Книга Центр тяжести, страница 114. Автор книги Алексей Поляринов

Разделитель для чтения книг в онлайн библиотеке

Онлайн книга «Центр тяжести»

Cтраница 114

Чтобы как-то отвлечься, я снова достал мамины черновики. Рядом сидела Марина, и я рассказал ей о своем обещании.

– Мне нужна твоя помощь. Без тебя я не смогу закончить книгу.

Она улыбнулась.

– Хочешь сделать меня персонажем?

– Вроде того. – Я достал диктофон и нажал на «запись». – Расскажи о себе. О детстве. И об отце – каким ты его помнишь?

– Об отце? Это можно.

Она подвинулась поближе и начала:

Отец называл меня «точка». Ты же помнишь этот его дефект речи, проблемы с буквой «д»: он так и говорил ротина, терево, тверь. А я стала точкой…

Егор

Мамины похороны я помню плохо. К тому моменту я уже плотно сидел на этом дерьме и, разумеется, вовсе не считал себя наркоманом, потому что жрал еще и аддерол; я, кажется, забывал моргать, глаза резало от сухости, во рту тоже – словно разлив нефти, язык прилипал к нёбу, я без конца пил воду, но это не помогало. Чужие голоса долетали до меня с задержкой, я как будто смотрел фильм, в котором был рассинхрон между звуком и картинкой.
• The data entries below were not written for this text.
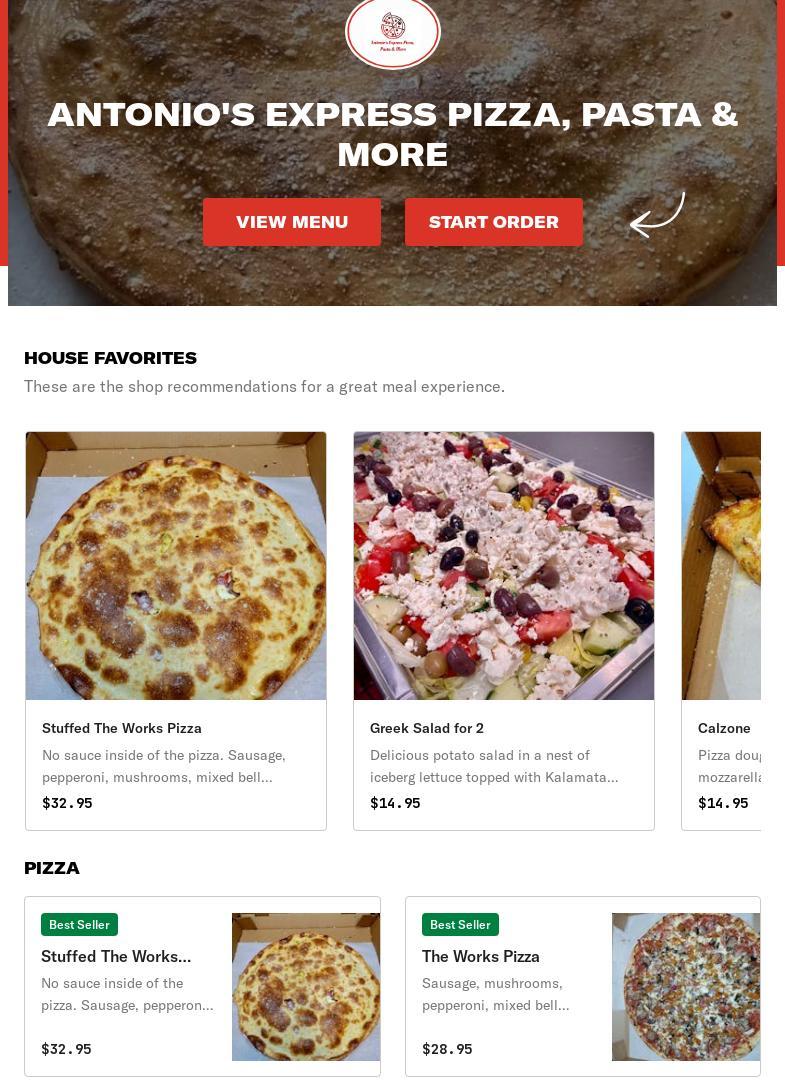The image size is (785, 1084).
Task: Start an order with Start Order
Action: click(x=494, y=222)
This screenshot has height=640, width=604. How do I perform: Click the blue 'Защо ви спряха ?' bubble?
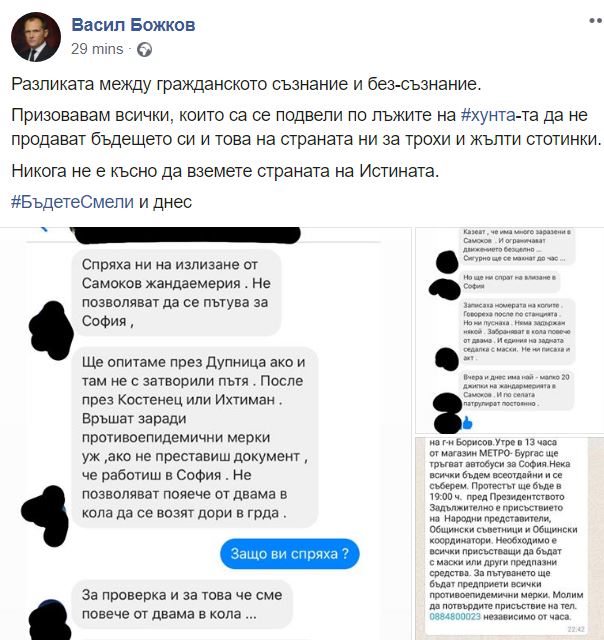tap(289, 554)
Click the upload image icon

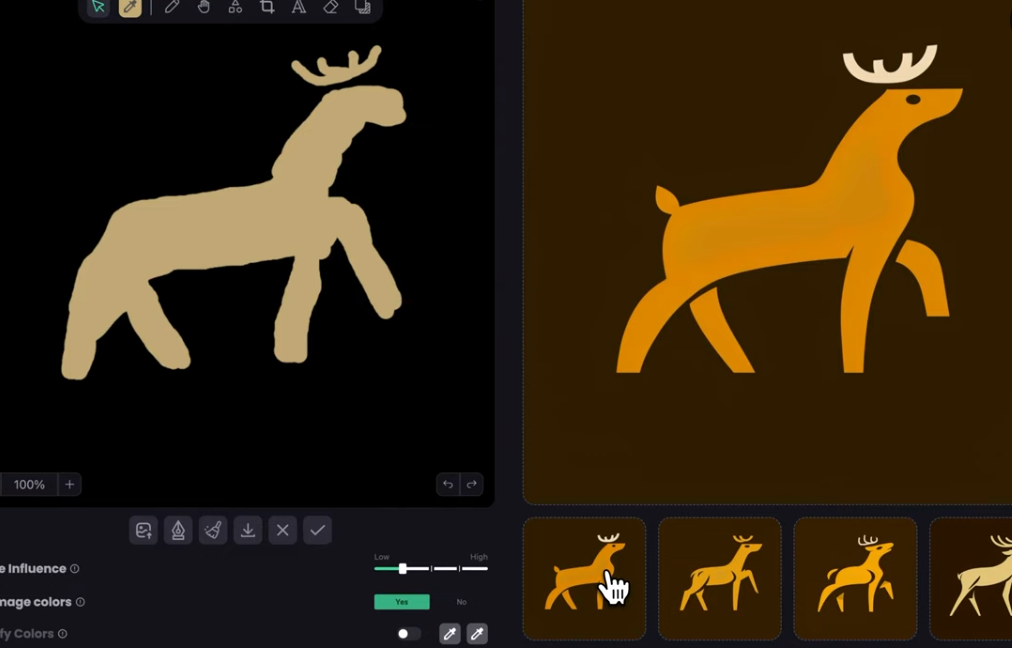click(x=144, y=530)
Плюс сами по себе люди отбрасывали странные изометрические тени не только в пространстве, но и времени, тени просто не поспевали за людьми так же, как звук не поспевал за картинкой, и при движении они создавали эти странные шлейфы из самих себя – словно какие-то полупрозрачные призраки, преследующие людей, – ошибки прошлого или вроде того.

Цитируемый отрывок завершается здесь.